- Description of the task -
Without the pictures, set down the records below word for word.

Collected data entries
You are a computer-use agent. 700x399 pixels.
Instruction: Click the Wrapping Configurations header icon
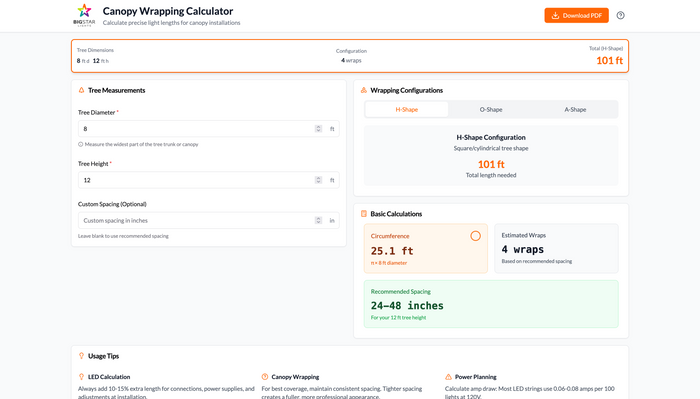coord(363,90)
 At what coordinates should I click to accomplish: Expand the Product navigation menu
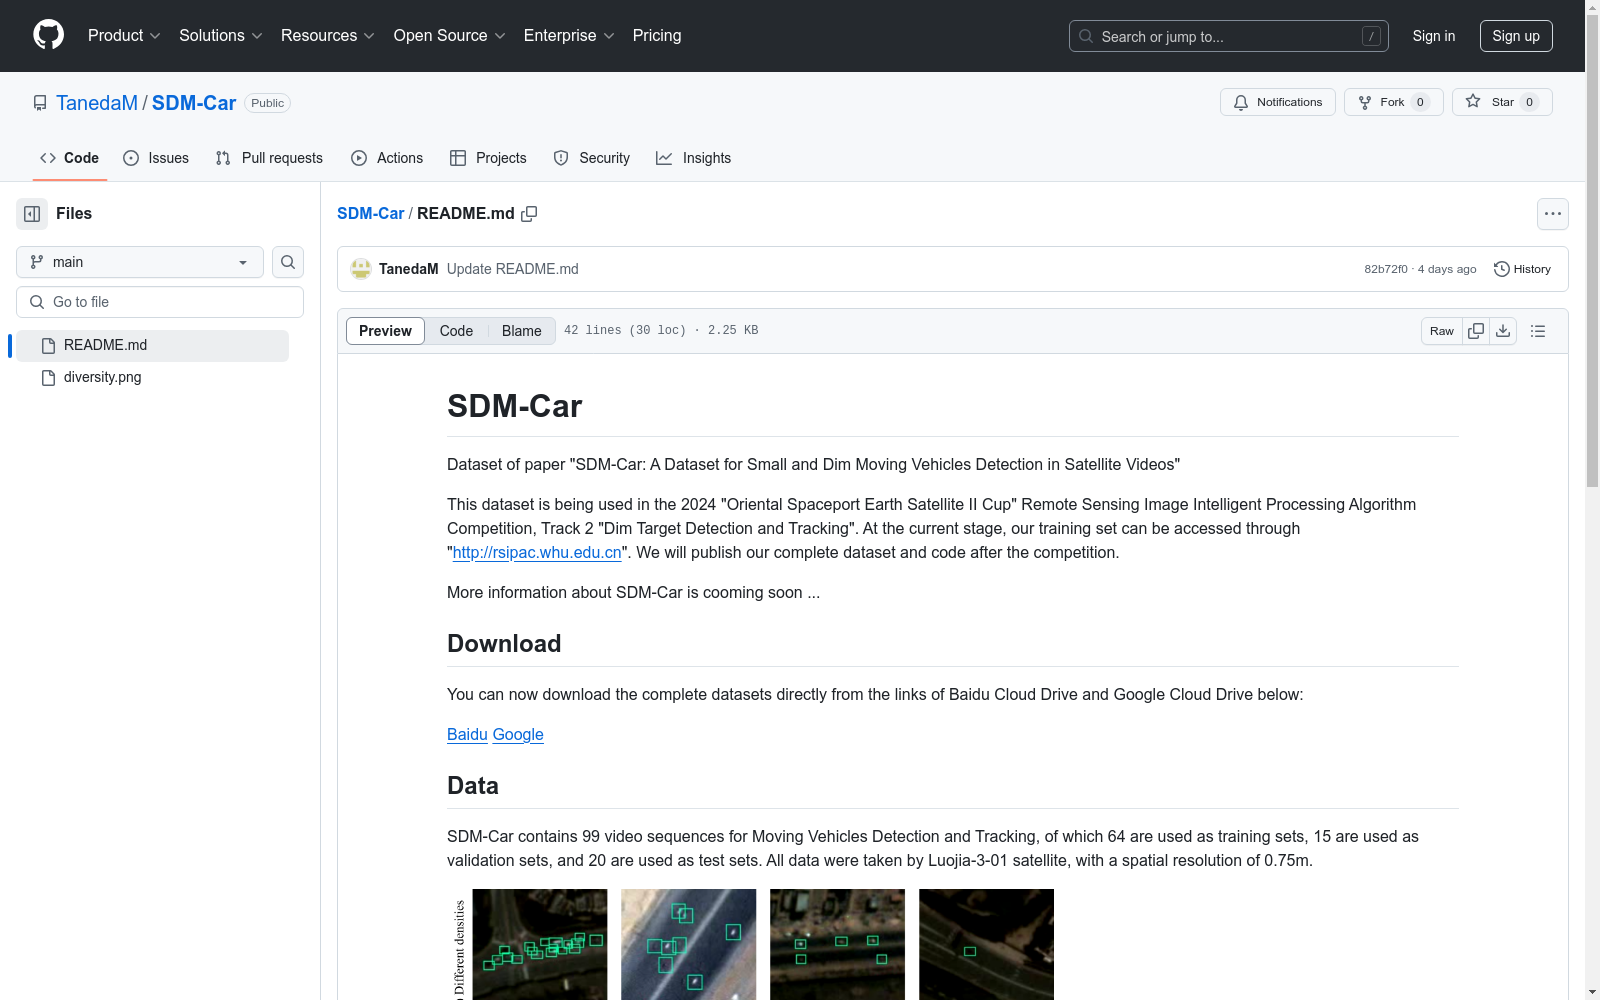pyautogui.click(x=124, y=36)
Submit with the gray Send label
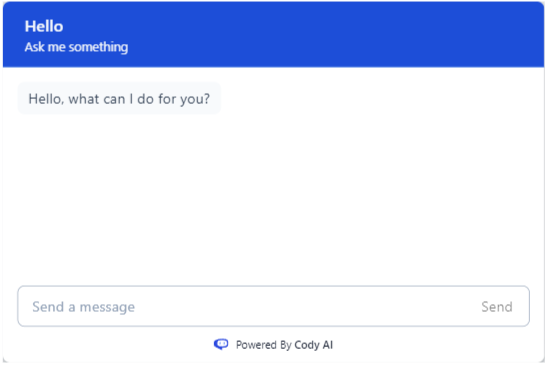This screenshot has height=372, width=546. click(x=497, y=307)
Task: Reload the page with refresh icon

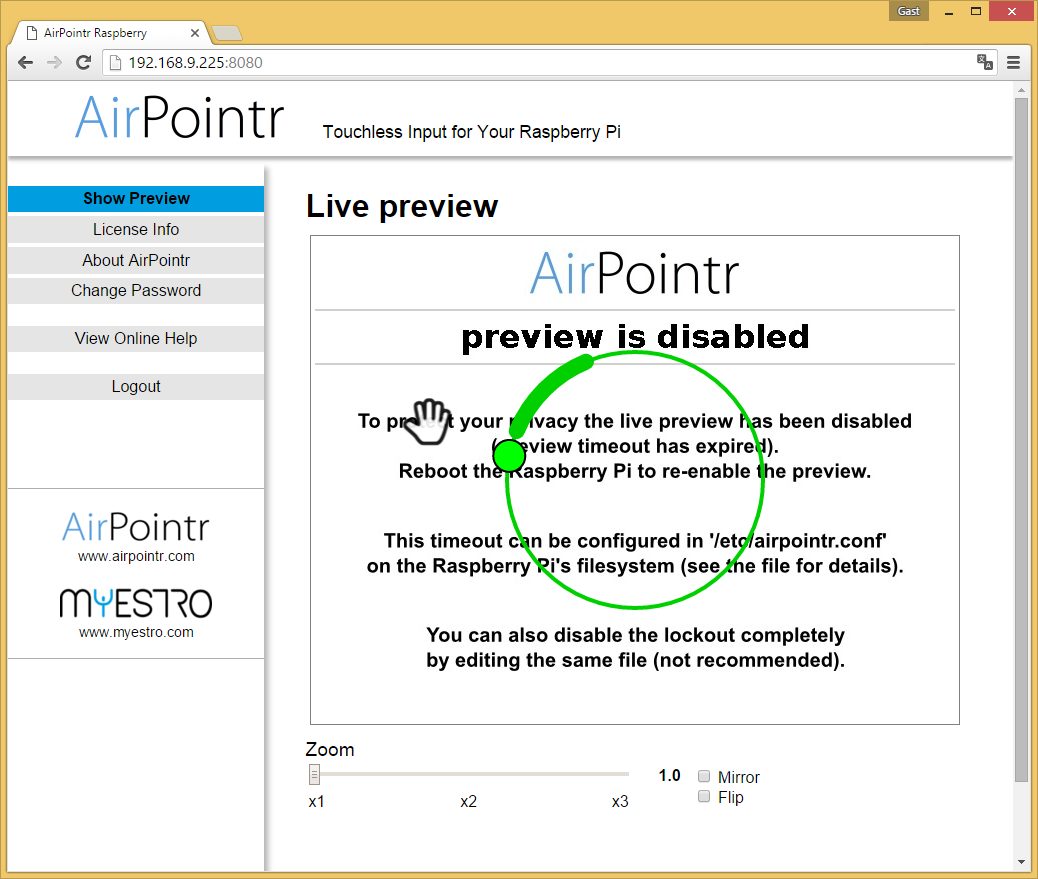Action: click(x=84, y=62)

- Solution for this exercise -
You are a computer-use agent. 700x399 pixels.
Instruction: Click the Wrapping Configurations header icon
coord(363,90)
 At what coordinates should I click to accomplish: Expand the Product navigation menu
pyautogui.click(x=124, y=36)
Submit with the gray Send label
This screenshot has height=372, width=546. click(x=497, y=307)
Task: Reload the page with refresh icon

Action: click(x=84, y=62)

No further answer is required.